JAKARTA, iNews.id - Presiden Prabowo Subianto diisukan akan melakukan perombakan atau reshuffleKabinet Merah Putih pada awal Agustus 2026. Menanggapi isu tersebut, Menteri Sekretaris Negara (Mensesneg) Prasetyo Hadi menegaskan hingga saat ini Presiden Prabowo belum membahas rencana reshuffle.
Menurut Prasetyo, apabila nantinya terjadi reshuffle, langkah tersebut lebih ditujukan untuk mengisi sejumlah jabatan yang saat ini masih kosong akibat perubahan struktur pemerintahan.

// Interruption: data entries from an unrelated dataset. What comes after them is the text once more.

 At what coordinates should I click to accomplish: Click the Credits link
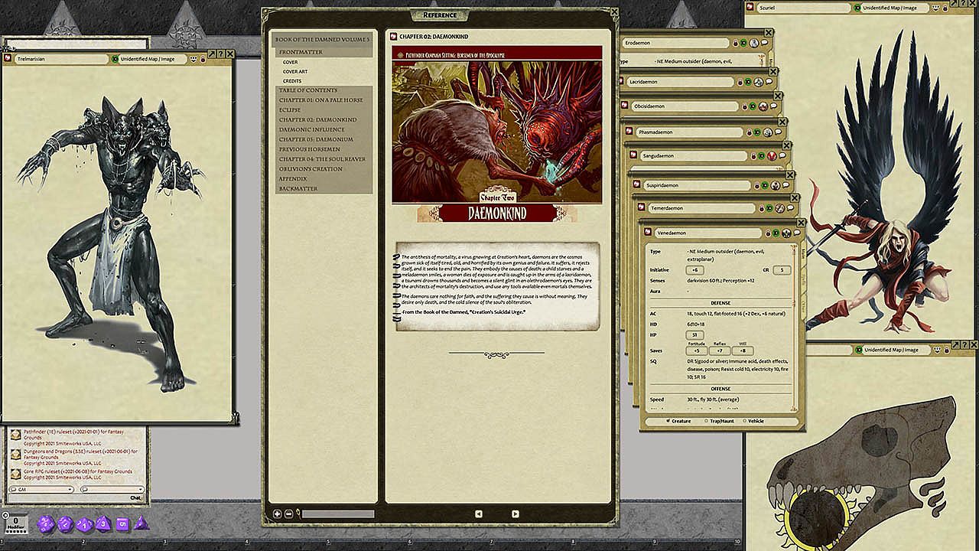(291, 80)
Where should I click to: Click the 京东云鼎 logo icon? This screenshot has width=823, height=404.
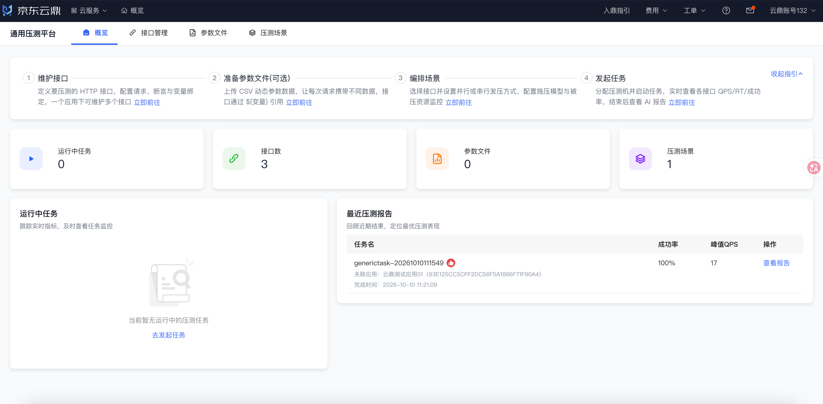[7, 11]
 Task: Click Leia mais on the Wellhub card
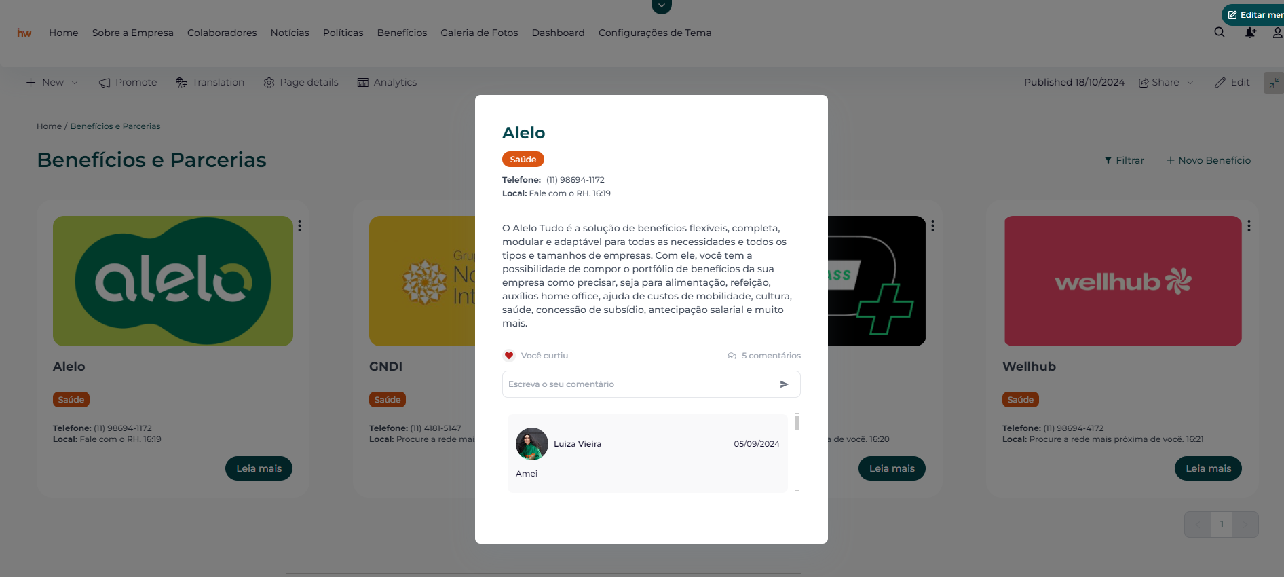[x=1208, y=468]
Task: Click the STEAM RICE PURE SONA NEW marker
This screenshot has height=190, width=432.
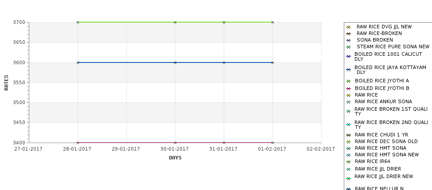Action: pyautogui.click(x=349, y=47)
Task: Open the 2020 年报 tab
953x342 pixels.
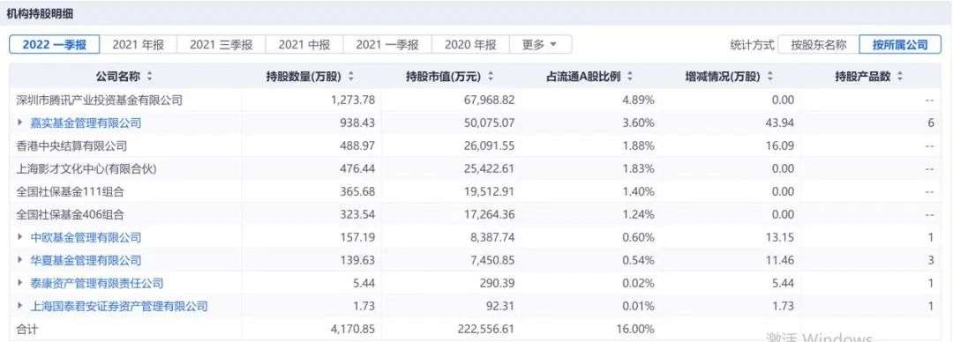Action: coord(469,44)
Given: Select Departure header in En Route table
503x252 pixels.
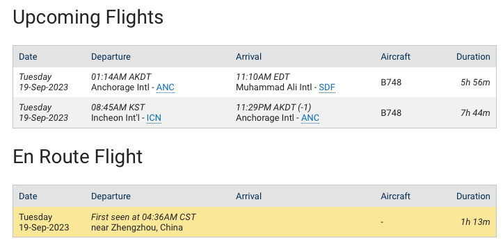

Diketahui, jabatan Wakil Menteri Imigrasi dan Pemasyarakatan kosong setelah Silmy Karim dicokok KPK karena kasus korupsi. Lalu, ada pula jabatan Wakil Menteri Pertanian yang kosong karena Sudaryono dilantik menjadi Kepala Badan Gizi Nasional (BGN).
“Reshuffle? Sementara belum ada. Kalaupun, mohon maaf ya, kalaupun misalnya ada, barangkali untuk mengisi kekosongan-kekosongan dari beberapa posisi yang karena perubahan yang kemarin ditinggalkan oleh pejabat yang lama,” ujar Prasetyo saat dalam perjalanan dari Batang menuju Jakarta menggunakan Kereta Api (KA) Nusantara Explorer, Kamis (30/7/2026).
“Ya contohnya seperti Wamentan gitu. Oh iya itu (Wamen Imipas) juga kosong,” sambungnya.
Meski demikian, Prasetyo kembali menekankan bahwa Presiden Prabowo belum berdiskusi mengenai rencana reshuffle.
“Memang terus terang kita belum, Bapak Presiden juga belum berdiskusi mengenai rencana adanya pergantian atau reshuffle kabinet,” kata Prasetyo.